*** Block opens ***

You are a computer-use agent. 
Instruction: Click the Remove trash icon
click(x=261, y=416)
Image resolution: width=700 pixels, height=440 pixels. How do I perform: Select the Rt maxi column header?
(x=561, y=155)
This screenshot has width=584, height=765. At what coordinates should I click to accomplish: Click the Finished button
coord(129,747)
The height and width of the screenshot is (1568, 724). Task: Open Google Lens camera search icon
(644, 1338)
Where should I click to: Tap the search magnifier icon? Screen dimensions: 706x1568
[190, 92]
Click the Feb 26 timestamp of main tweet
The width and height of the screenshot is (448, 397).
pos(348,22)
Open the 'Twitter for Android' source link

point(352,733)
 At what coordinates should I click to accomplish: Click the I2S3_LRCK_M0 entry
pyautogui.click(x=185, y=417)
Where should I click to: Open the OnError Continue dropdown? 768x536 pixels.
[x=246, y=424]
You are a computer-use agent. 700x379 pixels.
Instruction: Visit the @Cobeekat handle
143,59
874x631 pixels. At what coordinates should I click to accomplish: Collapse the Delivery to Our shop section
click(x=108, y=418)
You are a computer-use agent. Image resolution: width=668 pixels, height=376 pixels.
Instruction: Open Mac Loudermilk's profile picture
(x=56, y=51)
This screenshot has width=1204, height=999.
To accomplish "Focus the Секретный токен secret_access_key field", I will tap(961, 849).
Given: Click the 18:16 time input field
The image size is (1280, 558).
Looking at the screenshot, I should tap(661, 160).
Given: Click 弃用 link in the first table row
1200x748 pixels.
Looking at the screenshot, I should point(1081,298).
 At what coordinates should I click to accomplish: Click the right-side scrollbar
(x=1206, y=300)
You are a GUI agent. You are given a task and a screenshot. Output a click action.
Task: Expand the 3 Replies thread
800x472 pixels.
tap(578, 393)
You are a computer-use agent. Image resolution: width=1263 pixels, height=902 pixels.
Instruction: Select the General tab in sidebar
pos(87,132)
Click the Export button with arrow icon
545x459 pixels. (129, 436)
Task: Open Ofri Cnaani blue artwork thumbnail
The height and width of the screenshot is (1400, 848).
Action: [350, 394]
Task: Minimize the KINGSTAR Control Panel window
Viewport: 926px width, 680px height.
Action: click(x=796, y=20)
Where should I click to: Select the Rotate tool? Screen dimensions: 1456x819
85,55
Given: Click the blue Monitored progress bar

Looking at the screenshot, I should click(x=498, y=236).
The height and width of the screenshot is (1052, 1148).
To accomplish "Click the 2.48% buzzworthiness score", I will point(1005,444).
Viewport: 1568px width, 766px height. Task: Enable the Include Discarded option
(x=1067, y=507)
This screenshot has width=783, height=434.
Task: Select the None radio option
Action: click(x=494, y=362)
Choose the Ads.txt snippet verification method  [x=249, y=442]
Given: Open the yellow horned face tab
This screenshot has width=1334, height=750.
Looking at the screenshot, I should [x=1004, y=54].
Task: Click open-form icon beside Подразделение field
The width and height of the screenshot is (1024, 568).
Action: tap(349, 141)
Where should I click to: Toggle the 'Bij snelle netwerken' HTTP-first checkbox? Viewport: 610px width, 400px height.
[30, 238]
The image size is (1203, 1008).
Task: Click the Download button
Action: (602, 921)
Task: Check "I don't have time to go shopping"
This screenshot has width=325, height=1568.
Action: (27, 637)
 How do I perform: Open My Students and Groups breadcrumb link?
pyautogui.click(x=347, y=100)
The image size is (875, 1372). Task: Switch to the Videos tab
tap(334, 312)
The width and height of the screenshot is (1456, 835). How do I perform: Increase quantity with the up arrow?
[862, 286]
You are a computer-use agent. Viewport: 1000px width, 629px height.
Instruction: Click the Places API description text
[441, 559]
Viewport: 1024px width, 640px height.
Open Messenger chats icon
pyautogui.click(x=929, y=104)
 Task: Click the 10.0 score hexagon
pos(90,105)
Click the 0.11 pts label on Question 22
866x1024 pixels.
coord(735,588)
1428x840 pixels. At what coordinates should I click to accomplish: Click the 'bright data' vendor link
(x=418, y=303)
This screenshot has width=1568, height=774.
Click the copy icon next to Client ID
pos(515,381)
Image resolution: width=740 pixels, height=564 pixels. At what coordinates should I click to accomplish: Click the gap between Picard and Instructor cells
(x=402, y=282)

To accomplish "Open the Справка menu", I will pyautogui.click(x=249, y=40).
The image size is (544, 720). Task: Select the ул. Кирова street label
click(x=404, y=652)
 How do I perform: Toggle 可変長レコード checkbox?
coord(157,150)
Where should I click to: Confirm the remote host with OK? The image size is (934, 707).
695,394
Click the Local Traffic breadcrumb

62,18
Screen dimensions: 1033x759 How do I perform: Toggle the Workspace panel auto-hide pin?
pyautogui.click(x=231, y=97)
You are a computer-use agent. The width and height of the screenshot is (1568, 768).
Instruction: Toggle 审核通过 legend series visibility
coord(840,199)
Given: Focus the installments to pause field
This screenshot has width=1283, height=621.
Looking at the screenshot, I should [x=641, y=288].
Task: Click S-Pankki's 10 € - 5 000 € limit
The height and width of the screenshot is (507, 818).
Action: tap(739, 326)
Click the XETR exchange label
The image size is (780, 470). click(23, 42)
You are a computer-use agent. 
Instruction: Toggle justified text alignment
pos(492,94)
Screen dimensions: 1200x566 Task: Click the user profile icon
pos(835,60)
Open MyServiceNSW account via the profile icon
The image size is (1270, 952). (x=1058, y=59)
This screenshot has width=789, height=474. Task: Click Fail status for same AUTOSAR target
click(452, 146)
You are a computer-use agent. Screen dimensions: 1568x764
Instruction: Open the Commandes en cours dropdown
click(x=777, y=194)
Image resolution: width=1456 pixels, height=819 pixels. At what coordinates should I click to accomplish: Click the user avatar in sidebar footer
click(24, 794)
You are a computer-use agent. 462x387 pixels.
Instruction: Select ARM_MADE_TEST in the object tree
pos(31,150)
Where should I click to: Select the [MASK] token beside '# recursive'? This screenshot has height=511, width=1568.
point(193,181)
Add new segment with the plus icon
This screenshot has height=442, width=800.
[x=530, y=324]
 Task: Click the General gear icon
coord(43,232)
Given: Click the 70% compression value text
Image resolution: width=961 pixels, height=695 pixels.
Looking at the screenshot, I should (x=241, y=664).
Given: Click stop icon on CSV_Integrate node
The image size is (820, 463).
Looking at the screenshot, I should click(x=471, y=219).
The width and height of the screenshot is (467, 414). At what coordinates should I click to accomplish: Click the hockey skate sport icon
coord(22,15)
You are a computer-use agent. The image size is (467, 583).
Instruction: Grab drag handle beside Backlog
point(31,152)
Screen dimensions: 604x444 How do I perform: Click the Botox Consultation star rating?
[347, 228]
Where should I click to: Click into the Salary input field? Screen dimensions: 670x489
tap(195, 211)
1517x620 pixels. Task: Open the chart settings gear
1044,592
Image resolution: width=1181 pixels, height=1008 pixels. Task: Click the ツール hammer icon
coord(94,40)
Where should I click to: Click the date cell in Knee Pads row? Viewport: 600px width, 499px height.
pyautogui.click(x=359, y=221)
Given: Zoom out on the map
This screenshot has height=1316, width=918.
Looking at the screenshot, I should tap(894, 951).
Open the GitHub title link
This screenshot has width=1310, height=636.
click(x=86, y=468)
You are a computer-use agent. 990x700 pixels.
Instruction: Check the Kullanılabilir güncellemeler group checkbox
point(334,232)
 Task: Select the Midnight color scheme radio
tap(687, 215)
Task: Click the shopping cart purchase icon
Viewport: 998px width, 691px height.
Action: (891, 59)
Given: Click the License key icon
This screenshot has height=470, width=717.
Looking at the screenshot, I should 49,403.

*** Block closes ***

▶ **ACTIVITY**
Your task is to find every line above containing the word "agent" and copy it.

▶ **EXPECTED ANSWER**
You are a computer-use agent. 
You are a computer-use agent. 700x379 pixels.
You are a computer-use agent. Image resolution: width=668 pixels, height=376 pixels.
You are a GUI agent. You are given a task and a screenshot. Output a click action.
You are a computer-use agent. Image resolution: width=1263 pixels, height=902 pixels.
You are a computer-use agent. Viewport: 1000px width, 629px height.
You are a computer-use agent. The width and height of the screenshot is (1568, 768).
You are a computer-use agent. 
You are a computer-use agent. Screen dimensions: 1568x764
You are a computer-use agent. 462x387 pixels.
You are a computer-use agent. The image size is (467, 583).
You are a computer-use agent. 990x700 pixels.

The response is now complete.